Koźmińscy byli bardzo religijni. Dbali o duchowy rozwój dziecka. Gdy Wacław nieco podrósł, został ministrantem. Po ukończeniu szkoły elementarnej został wysłany przez rodziców do gimnazjum w Płocku. Niestety, nowe środowisko nie sprzyjało życiu religijnemu. Kółka samokształceniowe, do których przystąpił, nie łączyły patriotyzmu z przywiązaniem do Boga.
Wacław chłonął jedynie idee wolnomyślne. Z czasem zaczął wyśmiewać się z duchowieństwa i wiary. Ta niepokojąca tendencja nasiliła się jeszcze podczas studiów na wydziale budowniczym Szkoły Sztuk Pięknych w Warszawie, które rozpoczął w 1844 roku. W tamtym czasie, jeżeli Wacław zachodził do świątyni, to tylko po to, by bluźnić Stwórcy. – Jeśli się nawrócę, naplujcie mi w oczy! – krzyczał, szydząc z wierzących.
W kwietniu 1846 roku został aresztowany pod zarzutem udziału w przygotowaniach zamachu na cara. Przetrzymywano go w osławionym X pawilonie Cytadeli Warszawskiej. Ciężkie warunki życia, przesłuchania i tortury zrujnowały mu zdrowie. Nieoczekiwanie rozpoczęła się w nim wielka walka duchowa. Wyrzucał i bluźnił Bogu, że go nie wyrwał z więzienia. Przez trzy tygodnie z jego celi dochodziły przeraźliwe krzyki. Słyszała je jego matka, która dzień w dzień przychodziła pod mury więzienia. Przez cały czas modliła się za niego.
Nagle nastąpił nieoczekiwany przełom. Koźmiński miał wizję Pana Jezusa, który odwiedził go w celi, by wrócić mu wiarę. Zatwardziały wróg Boga nagle zmienił się w człowieka głębokiej pobożności. Ze współwięźniami rozmawiał już tylko na tematy religijne. Tę przemianę władze więzienne uznały za objaw pomieszania zmysłów i wypuściły go na wolność.
Duchowy syn św. Franciszka
Teraz Wacław Koźmiński zaczął prowadzić ascetyczne życie. Początkowo wrócił na przerwane studia, jednak po roku wahań zdecydował się wstąpić do zakonu kapucynów.
Próg klasztoru w Lubartowie przestąpił w grudniu 1848 roku.

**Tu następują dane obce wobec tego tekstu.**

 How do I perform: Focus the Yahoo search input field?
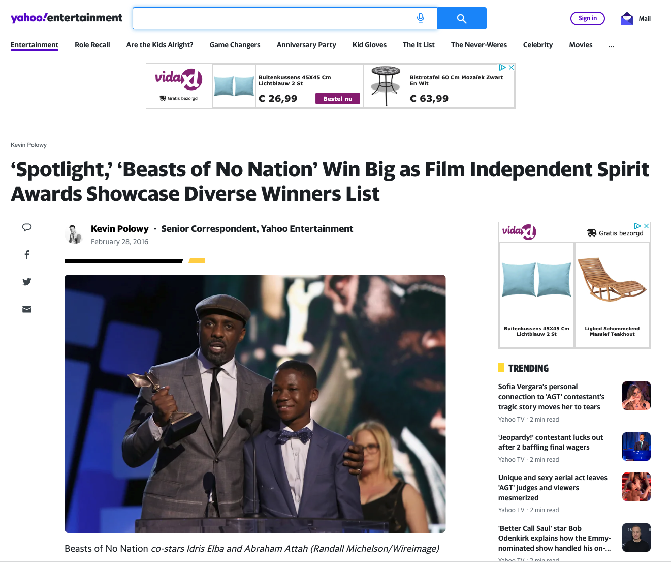click(x=274, y=18)
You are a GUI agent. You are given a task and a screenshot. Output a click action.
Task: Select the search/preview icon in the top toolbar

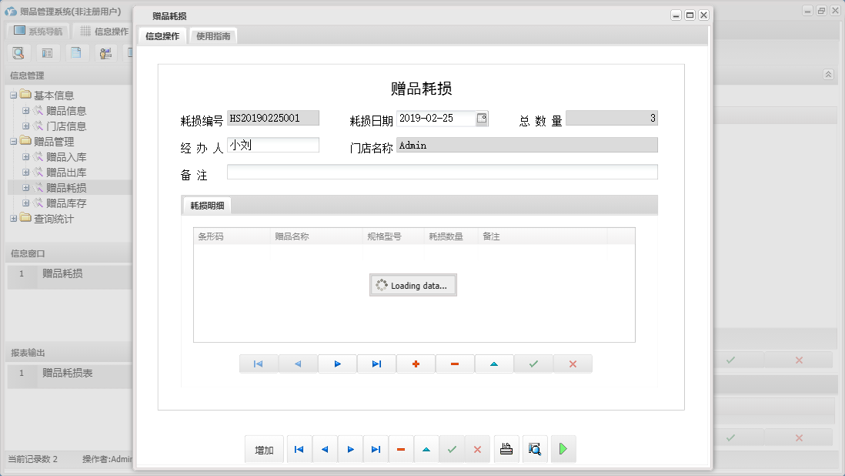(x=18, y=52)
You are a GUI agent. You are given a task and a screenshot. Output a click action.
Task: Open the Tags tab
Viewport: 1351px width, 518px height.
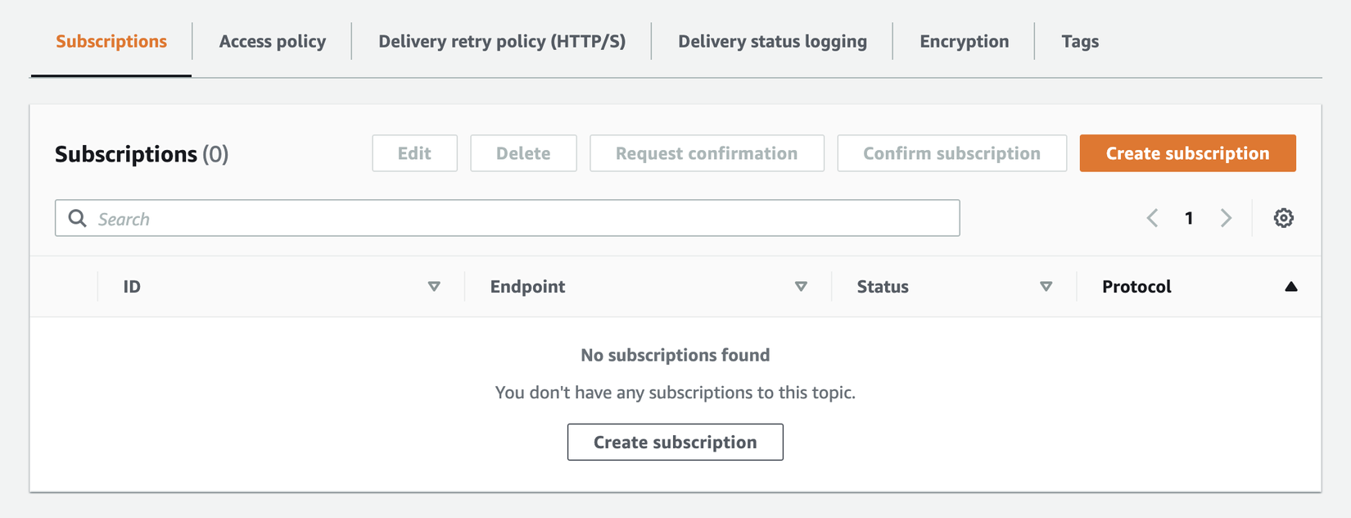[x=1079, y=41]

Otrzymał nowe imię – Honorat. Cztery lata później, po ukończeniu formacji zakonnej i studiów teologicznych, został wyświęcony na kapłana.
Wielkim nabożeństwem darzył Matkę Najświętszą. W duchu nauk św. Ludwika Grignion de Montfort ofiarował się Maryi w całkowitą niewolę.

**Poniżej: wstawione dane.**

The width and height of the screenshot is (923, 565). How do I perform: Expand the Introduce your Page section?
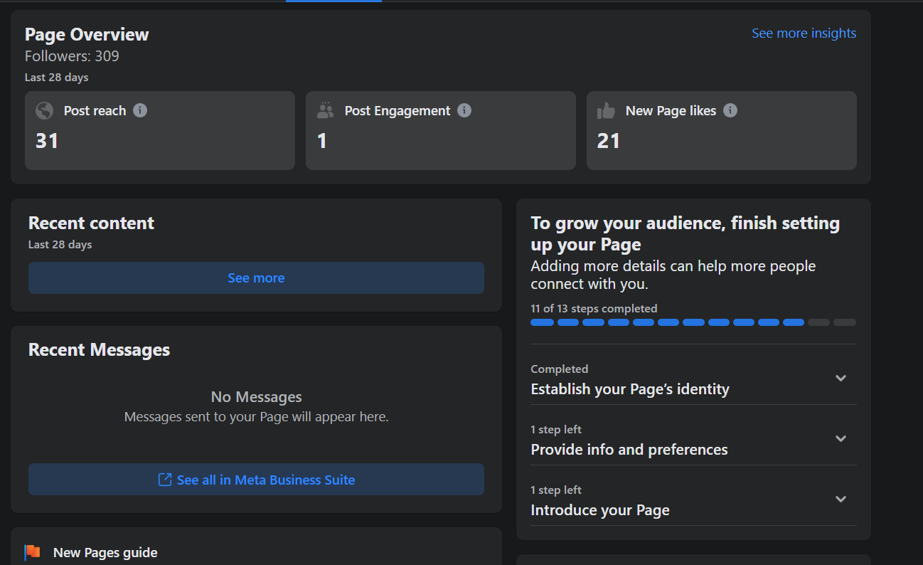coord(841,499)
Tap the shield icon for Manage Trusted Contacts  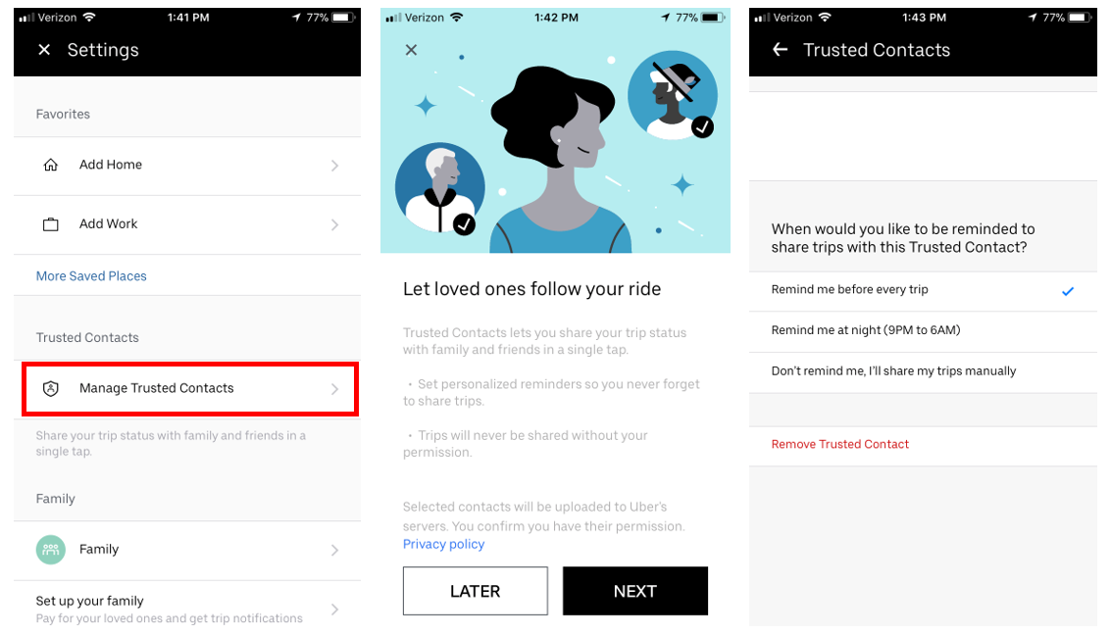click(x=50, y=388)
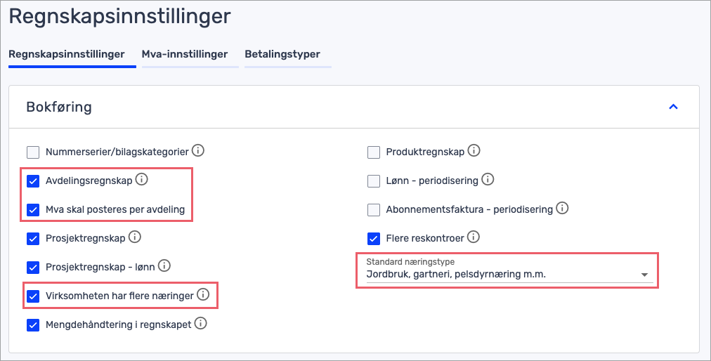The image size is (711, 361).
Task: Open info for Lønn – periodisering
Action: tap(488, 180)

Pracował jako spowiednik, kaznodzieja, głosił misje ludowe. Propagował Żywy Różaniec oraz III Zakon Franciszkański.
Jego talenty dostrzegli przełożeni i zlecili mu pracę nad odrodzeniem tercjarstwa. Zadanie to stało się dla ojca Koźmińskiego prawdziwym wyzwaniem. Dostrzegł w działalności III Zakonu szansę na reewangelizację Polaków w obliczu kryzysu religijności pierwszej połowy XIX wieku.

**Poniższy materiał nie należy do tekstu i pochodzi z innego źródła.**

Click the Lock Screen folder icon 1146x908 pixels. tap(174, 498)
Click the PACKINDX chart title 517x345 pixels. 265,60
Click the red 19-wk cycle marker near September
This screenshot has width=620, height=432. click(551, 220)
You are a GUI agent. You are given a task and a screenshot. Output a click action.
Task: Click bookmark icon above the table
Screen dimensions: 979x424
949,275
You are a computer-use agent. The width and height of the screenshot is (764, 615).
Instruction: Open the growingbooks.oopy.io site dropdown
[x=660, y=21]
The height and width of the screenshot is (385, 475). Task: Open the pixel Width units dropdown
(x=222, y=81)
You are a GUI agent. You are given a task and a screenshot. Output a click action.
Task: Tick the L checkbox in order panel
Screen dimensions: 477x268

Ojciec Honorat tak o tym pisał: Za mojej młodości nikt nie wspominał o religii, pomijano ją w wychowaniu, nikt nie słyszał o przystępowaniu do sakramentów świętych, najzacniejsze osoby ledwie raz na rok formę tylko jakąś spełniały, nikt nie znał nawet pacierza, a życie niemoralne tak było upowszechnione nawet w stanie małżeńskim, że nikt z tego nie robił tajemnicy…
Kapucyn chciał zmienić ten stan rzeczy, oddziałując na społeczeństwo poprzez przykład pobożnych jednostek.
Akuszer zgromadzeń zakonnych
Swoją gorliwością o. Honorat Koźmiński zapalał innych. Bardzo szybko zapoczątkował swoją misję akuszera nowych zgromadzeń zakonnych, powstających w oparciu o środowisko III zakonu. W 1855 roku habit tercjarski z rąk świątobliwego kapucyna przyjęła bł. Angela Truszkowska. Ojciec Honorat sprawował opiekę duchową nad kształtującą się wokół świątobliwej niewiasty wspólnotą, która już w 1859 roku przekształciła się w zgromadzenie sióstr felicjanek. Rok później siostry, które silnie pociągało życie kontemplacyjne, założyły wspólnotę klarysek kapucynek. O. Honorat przygotował dla nich regułę.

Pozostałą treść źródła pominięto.